More Kids Harmed by Drinking in Pregnancy Than Expected, Study Reports

More Kids Harmed by Drinking in Pregnancy Than Expected, Study Reports

Fetal alcohol spectrum disorders may affect up to 5 percent of U.S. children.

There is a new report out this month that suggests that as many as one in 20 U.S. children may have health or behavioral problems related to alcohol exposure before birth. Especially these days, when "everyone knows" not to drink during pregnancy, the numbers are higher than anyone expected. "Knowing not to drink during pregnancy and not doing so are two different things," especially before a woman knows she is pregnant, said lead researcher Philip May, a professor of public health at the University of North Carolina at Chapel Hill. Findings from the study were reported online Oct. 27 and in the November print issue of Pediatrics. Fetal Alcohol Syndrome is at the most severe end of the spectrum of conditions resulting from drinking mothers.

These conditions include abnormal facial features, structural brain abnormalities, growth problems and behavioral issues. Children on the milder end of conditions resulting from pre-natal alcohol use still suffer from things like impairment in the ability to complete tasks required to do well in school or other behavioral issues. Knowing this, why would any pregnant woman take even one drink? Dr. Lana Popova, a senior scientist at the Centre for Addiction and Mental Health and an assistant professor of epidemiology and of social work at the University of Toronto says, "There is no safe amount of alcohol or safe time to drink during pregnancy, or when planning on becoming pregnant. If a woman is unaware of her pregnancy, for whatever reason, she should discontinue drinking immediately upon pregnancy recognition." The study also found other alcohol factors that contribute to the potential severity of problems children might have.

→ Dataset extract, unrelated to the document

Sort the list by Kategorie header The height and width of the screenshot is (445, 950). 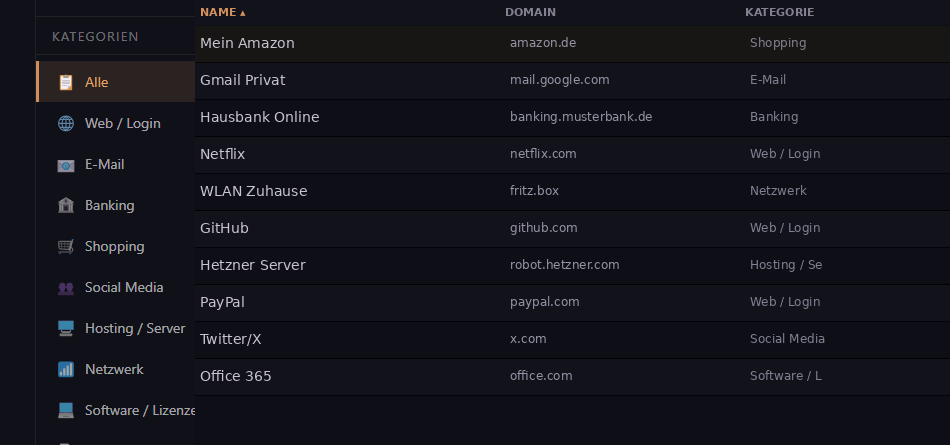click(779, 12)
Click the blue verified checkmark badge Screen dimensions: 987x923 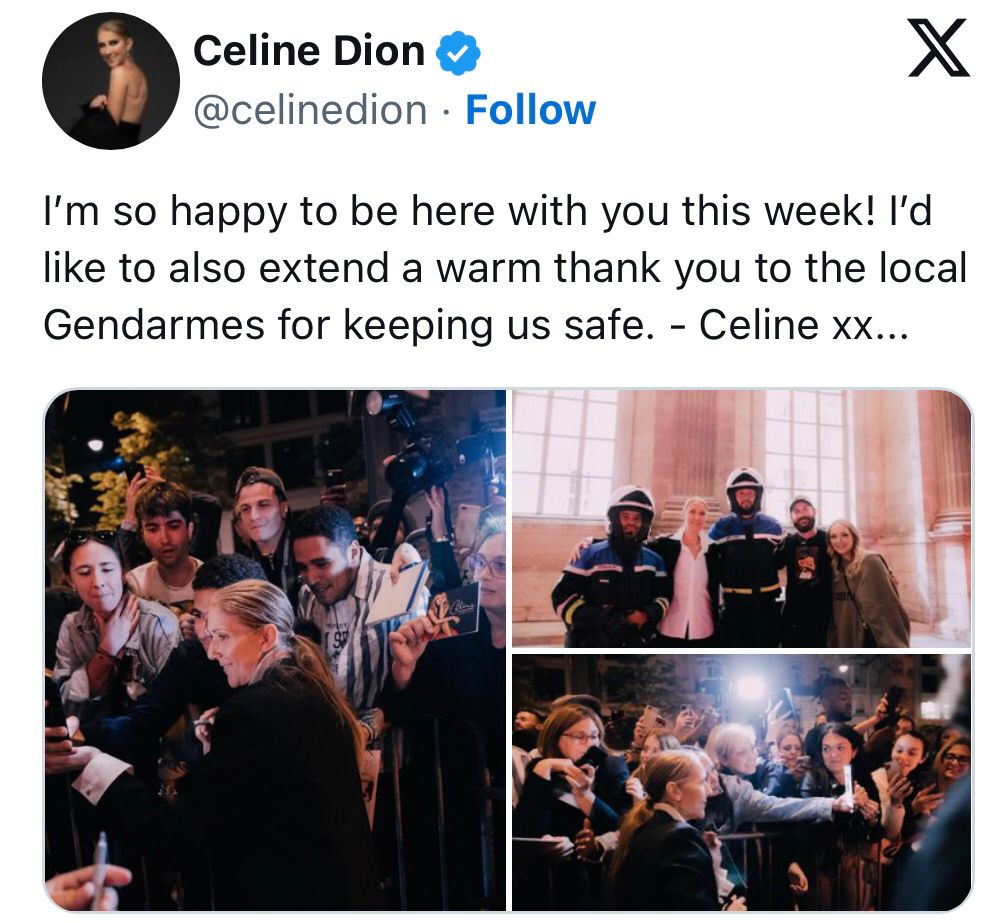pos(458,53)
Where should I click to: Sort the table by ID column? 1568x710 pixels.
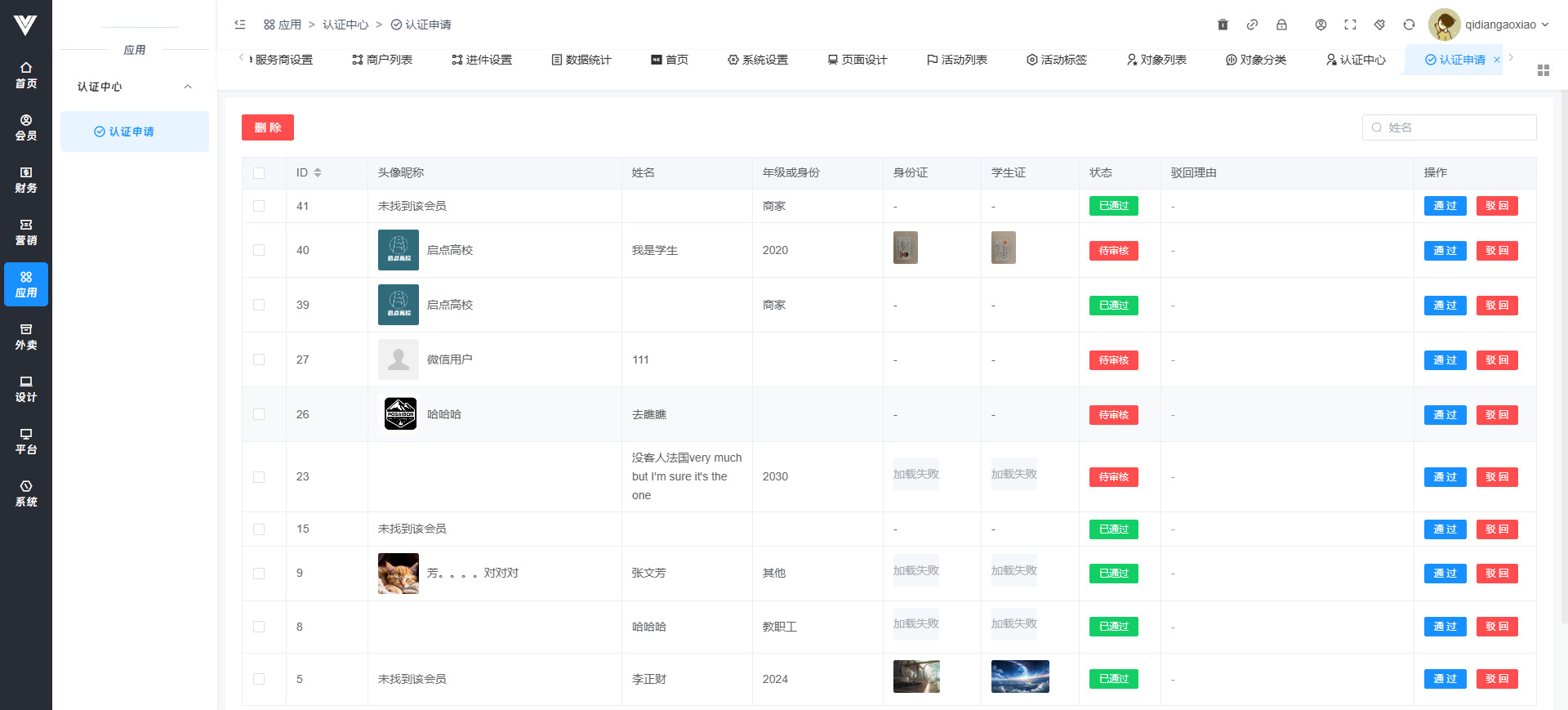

The longer it took a mother to learn she was pregnant, how frequently she drank three months before pregnancy, and the more alcohol the child's father drank, the more likely it was that the child would have negative effects, were part of the findings. Dr. Popova also cites two contributing factors to these unexpected percentages: a high number of unplanned pregnancies and a need to improve access to effective substance abuse treatment programs for women of childbearing age.

Over the years, we have always regularly received phone calls from pregnant women and it is our heartbreak that we can not help an already pregnant woman detox off of alcohol. So we work very hard to get the word out to women to please, please confront and handle alcohol problems before risking getting pregnant. As Dr. Janet Williams, a professor of pediatrics at the University of Texas Health Science Center in San Antonio observed: "Alcohol is a neurotoxin, and alcohol exposure is the leading preventable cause of birth defects and intellectual and neuro-developmental disabilities. So why is it worth experimenting with your child?"